The new products from Oceanaire Seafoods include jarred tuna, sausages, fish balls, fish burgers and smoked fish. The products will be available in a wider selection of shops in February.
“Already available on the market is smoked marlin which we traditionally use. Marlin is a vulnerable species so we have to be more sustainable and use other species such as dorado, tuna and mackerel. The trimmings and offcuts are used for other products such as sausages, burgers and fish balls,” said Rondolph Payet, the executive director of Oceanaire Seafoods.
The products include smoked peppered marlin, smoked hot dorado and smoked tuna. (Rondolph Payet) Photo License: CC-BY |
The company, which is based at the Providence Industrial Estate on the eastern coast of the main island of Mahe, is diversifying the traditional fish species used to make specific products.
Opened in September, Oceanaire Seafoods is a partnership between Seychellois entrepreneur Rondolph Payet and Amirante Fisheries, a company which opened in 2014 sp3cialising in exports and trading of bycatch species and small tunas. The focus of the Oceanaire Seafoods is to use by-catch and tuna, including others fished by both the Industrial and domestic sector and transform into value-added products.
The company is now producing about 800kg per day and a maximum of 3 tonnes per week to supply the local shops and hotels.

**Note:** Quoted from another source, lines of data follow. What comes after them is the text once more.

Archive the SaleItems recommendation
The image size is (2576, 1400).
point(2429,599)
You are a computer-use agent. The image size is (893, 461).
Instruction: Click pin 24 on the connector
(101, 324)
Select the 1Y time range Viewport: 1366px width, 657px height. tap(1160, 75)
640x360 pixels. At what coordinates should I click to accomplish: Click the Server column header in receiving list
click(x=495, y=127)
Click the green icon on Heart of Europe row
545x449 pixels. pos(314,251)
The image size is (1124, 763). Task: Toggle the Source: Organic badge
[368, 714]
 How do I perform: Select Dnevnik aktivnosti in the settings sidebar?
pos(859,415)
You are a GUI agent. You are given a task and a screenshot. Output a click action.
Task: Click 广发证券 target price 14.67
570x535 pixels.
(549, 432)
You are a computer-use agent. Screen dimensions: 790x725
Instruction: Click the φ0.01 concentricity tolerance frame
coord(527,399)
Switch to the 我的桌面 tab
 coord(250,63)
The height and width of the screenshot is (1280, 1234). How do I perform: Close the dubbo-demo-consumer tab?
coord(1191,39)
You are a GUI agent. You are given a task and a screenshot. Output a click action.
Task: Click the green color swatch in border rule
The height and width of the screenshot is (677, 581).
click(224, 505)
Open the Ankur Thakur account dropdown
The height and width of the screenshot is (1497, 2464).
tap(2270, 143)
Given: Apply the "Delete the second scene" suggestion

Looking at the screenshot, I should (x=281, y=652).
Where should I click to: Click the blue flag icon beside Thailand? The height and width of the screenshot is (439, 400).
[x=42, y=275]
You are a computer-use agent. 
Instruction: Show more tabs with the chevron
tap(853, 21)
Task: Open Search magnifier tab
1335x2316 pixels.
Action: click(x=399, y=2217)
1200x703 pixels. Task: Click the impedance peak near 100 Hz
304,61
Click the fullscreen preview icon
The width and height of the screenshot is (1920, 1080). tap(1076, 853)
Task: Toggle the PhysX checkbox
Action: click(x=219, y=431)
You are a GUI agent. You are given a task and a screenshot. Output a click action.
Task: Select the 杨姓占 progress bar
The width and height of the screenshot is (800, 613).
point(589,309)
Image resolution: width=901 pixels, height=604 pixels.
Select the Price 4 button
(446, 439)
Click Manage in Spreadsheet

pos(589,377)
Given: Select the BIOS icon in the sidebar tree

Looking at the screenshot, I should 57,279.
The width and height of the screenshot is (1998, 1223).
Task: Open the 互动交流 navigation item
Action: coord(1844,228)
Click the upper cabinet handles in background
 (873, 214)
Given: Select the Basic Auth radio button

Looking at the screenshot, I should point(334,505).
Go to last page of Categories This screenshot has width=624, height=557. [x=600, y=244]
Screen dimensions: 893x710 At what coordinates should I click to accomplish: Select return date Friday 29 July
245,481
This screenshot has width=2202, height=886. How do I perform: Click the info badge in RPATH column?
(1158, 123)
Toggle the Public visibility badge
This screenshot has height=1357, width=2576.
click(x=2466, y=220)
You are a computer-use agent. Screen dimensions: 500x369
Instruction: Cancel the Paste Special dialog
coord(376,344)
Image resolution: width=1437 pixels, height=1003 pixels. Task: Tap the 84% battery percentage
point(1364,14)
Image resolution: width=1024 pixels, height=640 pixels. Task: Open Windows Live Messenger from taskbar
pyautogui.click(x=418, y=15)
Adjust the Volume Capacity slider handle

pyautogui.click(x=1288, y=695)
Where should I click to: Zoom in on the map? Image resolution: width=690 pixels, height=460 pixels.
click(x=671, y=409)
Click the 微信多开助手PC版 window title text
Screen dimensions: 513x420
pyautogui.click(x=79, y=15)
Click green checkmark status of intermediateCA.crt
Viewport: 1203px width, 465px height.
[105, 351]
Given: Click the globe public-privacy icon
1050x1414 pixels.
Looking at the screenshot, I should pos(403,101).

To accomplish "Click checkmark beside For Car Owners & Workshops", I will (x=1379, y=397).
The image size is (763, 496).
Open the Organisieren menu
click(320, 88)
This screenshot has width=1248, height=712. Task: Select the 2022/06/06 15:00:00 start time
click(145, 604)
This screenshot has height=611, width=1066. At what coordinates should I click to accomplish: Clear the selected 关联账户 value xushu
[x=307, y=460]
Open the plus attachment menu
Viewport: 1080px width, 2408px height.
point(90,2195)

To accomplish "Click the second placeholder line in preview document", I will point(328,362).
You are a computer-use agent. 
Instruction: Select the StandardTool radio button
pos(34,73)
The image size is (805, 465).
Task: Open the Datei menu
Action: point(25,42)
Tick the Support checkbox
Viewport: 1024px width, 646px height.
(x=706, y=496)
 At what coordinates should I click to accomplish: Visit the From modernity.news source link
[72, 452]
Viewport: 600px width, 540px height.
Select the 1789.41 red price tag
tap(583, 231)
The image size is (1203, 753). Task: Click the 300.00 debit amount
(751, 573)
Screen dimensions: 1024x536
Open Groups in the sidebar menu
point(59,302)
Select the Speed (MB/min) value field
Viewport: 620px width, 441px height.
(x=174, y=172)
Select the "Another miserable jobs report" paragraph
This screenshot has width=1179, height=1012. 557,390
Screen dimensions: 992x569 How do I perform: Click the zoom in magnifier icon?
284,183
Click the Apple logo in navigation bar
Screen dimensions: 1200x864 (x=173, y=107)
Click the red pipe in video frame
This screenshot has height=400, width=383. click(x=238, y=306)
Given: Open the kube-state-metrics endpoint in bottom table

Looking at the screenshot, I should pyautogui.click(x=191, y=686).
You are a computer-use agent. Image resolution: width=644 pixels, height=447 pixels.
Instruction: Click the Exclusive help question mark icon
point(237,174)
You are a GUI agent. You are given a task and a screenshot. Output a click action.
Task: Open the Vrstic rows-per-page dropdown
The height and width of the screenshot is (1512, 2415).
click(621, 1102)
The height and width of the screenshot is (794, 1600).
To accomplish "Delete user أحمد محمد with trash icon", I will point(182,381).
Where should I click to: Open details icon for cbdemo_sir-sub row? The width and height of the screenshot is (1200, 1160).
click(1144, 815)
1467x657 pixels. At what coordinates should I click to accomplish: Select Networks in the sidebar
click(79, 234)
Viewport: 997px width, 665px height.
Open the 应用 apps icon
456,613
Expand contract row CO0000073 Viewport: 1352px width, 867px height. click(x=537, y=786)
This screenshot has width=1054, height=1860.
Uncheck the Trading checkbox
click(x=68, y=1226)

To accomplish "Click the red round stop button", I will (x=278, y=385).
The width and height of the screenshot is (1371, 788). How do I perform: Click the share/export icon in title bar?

The logo of the company. (Rondolph Payet) Photo License: CC-BY |
Payet said that their products are also 100 percent pure fish with no added fat, no colouring or additives which makes them healthier compared to imported products. The company is manufacturing in the most sustainable way possible which is the reason for jarred tuna, as the container is reusable. In the future, the company will switch to solar panels as a means of cutting high electricity costs.
With the focus on the development of the blue economy in Seychelles, an archipelago in the western Indian Ocean, local companies are going into seafood products using mostly fish.
Payet said that the market is a difficult one to penetrate and the main factors are the lack of education on the value-added sector and the lack of people with the technical know-how.
“The government needs to put the technical persons in this sub-sector if is going to be successful and more beyond just manufacturing steaks and fillets.They have a unit for the development of value-added products but the uptake is slow,” said Payet.
Oceanaire Seafoods plans to offer its products to other islands in Seychelles in the near future.